The incorporation of polyoxometalates (POMs) with metal–organic frameworks (MOFs) to construct POMOFs can improve the stability of POM-based materials, making POMOFs suitable as anode materials for lithium-ion batteries. In this study, a novel hybrid hamburger crystalline sample, namely, Cu^I₄(L1)₂(Mo₈O₂₆) (NAU6), was successfully synthesized by stabilizing POM clusters through the introduction of [aza-crown ether-Cu] units (L1 = 12,25-dimethyl-3,8,16,21-tetraaza-tricyclo[21,3,11,14]octacosa-1(27),10,12,14(28),23,25-hexaene-27,28-diol). NAU6 was characterized using single-crystal X-ray diffraction, revealing that each [β-Mo₈O₂₆]⁴⁻ anion was sandwiched between two [aza-crown ether-Cu] units to form two discrete hamburgers, which were further extended to a 3D supramolecular framework.
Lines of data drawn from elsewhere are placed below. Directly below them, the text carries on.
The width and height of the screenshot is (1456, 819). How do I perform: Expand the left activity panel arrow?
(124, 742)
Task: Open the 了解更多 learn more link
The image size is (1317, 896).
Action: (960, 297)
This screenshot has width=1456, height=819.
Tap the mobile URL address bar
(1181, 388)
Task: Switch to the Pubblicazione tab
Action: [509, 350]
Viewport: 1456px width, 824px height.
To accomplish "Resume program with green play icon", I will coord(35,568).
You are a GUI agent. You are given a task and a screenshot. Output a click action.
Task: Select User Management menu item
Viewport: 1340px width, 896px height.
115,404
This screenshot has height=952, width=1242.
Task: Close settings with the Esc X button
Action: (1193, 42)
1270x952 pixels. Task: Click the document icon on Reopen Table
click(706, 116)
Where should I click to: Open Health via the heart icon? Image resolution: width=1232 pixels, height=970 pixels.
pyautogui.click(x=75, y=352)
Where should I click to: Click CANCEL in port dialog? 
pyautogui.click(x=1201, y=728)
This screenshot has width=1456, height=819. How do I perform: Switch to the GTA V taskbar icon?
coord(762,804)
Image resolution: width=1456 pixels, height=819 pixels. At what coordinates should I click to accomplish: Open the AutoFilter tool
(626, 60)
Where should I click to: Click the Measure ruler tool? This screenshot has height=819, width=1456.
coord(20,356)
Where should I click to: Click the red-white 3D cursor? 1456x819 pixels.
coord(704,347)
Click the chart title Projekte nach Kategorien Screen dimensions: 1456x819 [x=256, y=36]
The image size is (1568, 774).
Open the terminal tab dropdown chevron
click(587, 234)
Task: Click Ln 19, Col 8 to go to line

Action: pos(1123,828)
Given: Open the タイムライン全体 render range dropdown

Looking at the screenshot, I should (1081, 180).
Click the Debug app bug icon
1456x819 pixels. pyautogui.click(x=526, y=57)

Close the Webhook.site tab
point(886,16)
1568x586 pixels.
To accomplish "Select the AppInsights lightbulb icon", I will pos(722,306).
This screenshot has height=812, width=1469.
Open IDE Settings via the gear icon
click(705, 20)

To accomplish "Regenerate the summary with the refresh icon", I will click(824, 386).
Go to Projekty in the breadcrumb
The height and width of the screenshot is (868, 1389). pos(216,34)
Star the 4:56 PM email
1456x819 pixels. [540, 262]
The intrinsic structural features of NAU6 enabled it to act as an anode material, particularly when composited with polypyrrole to form NAU6@PPy, which was employed in lithium-ion batteries (LIBs); NAU6@PPy exhibited excellent electrochemical performance with a reversible capacity of 1079.2 mA h g⁻¹ after 100 cycles at a current density of 100 mA g⁻¹. Results from density functional theory (DFT) simulations further revealed that the synergistic effect between Mo₈O₂₆⁴⁻ anions and the suitable cavity of the aza-crown ether were the dominant factors in the lithium storage process. This work paves the way for POM cluster stabilization through host–guest roles based on crown ether in the structural design of electrode materials.